PROBLEM STATEMENT
Rewrite the material from the line with "Image resolution: width=1568 pixels, height=548" through the line with "pyautogui.click(x=1060, y=18)" as a Markdown table with the columns Row and Line, skipping blank lines.

SOURCE DATA

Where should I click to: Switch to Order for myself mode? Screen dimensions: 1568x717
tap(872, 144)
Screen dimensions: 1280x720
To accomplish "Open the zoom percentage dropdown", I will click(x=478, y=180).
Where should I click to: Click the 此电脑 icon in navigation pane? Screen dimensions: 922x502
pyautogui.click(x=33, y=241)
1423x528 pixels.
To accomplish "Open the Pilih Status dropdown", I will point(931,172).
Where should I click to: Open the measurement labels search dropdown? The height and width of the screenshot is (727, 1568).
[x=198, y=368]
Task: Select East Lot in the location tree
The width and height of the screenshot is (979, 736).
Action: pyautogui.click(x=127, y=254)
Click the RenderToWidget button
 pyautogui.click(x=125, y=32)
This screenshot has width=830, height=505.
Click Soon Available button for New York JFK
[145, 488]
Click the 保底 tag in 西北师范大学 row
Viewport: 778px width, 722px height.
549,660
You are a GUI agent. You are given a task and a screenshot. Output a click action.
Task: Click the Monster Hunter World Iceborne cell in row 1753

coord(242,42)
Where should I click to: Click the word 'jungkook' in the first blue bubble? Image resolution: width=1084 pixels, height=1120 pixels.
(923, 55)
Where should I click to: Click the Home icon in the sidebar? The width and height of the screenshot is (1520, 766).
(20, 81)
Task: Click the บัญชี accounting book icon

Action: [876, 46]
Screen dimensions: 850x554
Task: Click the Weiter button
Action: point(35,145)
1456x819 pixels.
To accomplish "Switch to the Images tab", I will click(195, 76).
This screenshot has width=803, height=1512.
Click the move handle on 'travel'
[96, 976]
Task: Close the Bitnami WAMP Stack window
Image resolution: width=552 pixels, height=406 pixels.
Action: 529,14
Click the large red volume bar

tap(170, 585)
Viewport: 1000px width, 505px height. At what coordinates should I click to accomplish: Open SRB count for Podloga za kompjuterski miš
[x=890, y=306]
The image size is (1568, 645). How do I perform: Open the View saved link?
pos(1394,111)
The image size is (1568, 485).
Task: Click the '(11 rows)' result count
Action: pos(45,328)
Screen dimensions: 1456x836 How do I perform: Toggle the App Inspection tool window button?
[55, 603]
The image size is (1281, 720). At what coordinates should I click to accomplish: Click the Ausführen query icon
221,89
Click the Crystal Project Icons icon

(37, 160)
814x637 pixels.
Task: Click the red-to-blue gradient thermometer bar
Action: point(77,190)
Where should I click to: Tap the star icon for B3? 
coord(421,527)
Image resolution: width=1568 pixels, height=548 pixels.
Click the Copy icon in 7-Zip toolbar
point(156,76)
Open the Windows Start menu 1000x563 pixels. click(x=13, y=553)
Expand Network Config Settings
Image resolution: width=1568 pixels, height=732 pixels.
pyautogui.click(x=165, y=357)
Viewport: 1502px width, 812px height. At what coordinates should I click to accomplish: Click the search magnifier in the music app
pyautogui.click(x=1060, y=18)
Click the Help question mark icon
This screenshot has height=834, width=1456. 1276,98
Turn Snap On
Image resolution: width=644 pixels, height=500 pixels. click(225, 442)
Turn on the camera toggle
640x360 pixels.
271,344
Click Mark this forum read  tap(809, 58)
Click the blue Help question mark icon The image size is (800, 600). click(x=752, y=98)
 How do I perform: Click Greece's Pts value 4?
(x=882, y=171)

SOLUTION TO THE EXERCISE
| Row | Line |
|---|---|
| 1 | Image resolution: width=1568 pixels, height=548 pixels. |
| 2 | Click the Copy icon in 7-Zip toolbar |
| 3 | point(156,76) |
| 4 | Open the Windows Start menu 1000x563 pixels. click(x=13, y=553) |
| 5 | Expand Network Config Settings |
| 6 | Image resolution: width=1568 pixels, height=732 pixels. |
| 7 | pyautogui.click(x=165, y=357) |
| 8 | Viewport: 1502px width, 812px height. At what coordinates should I click to accomplish: Click the search magnifier in the music app |
| 9 | pyautogui.click(x=1060, y=18) |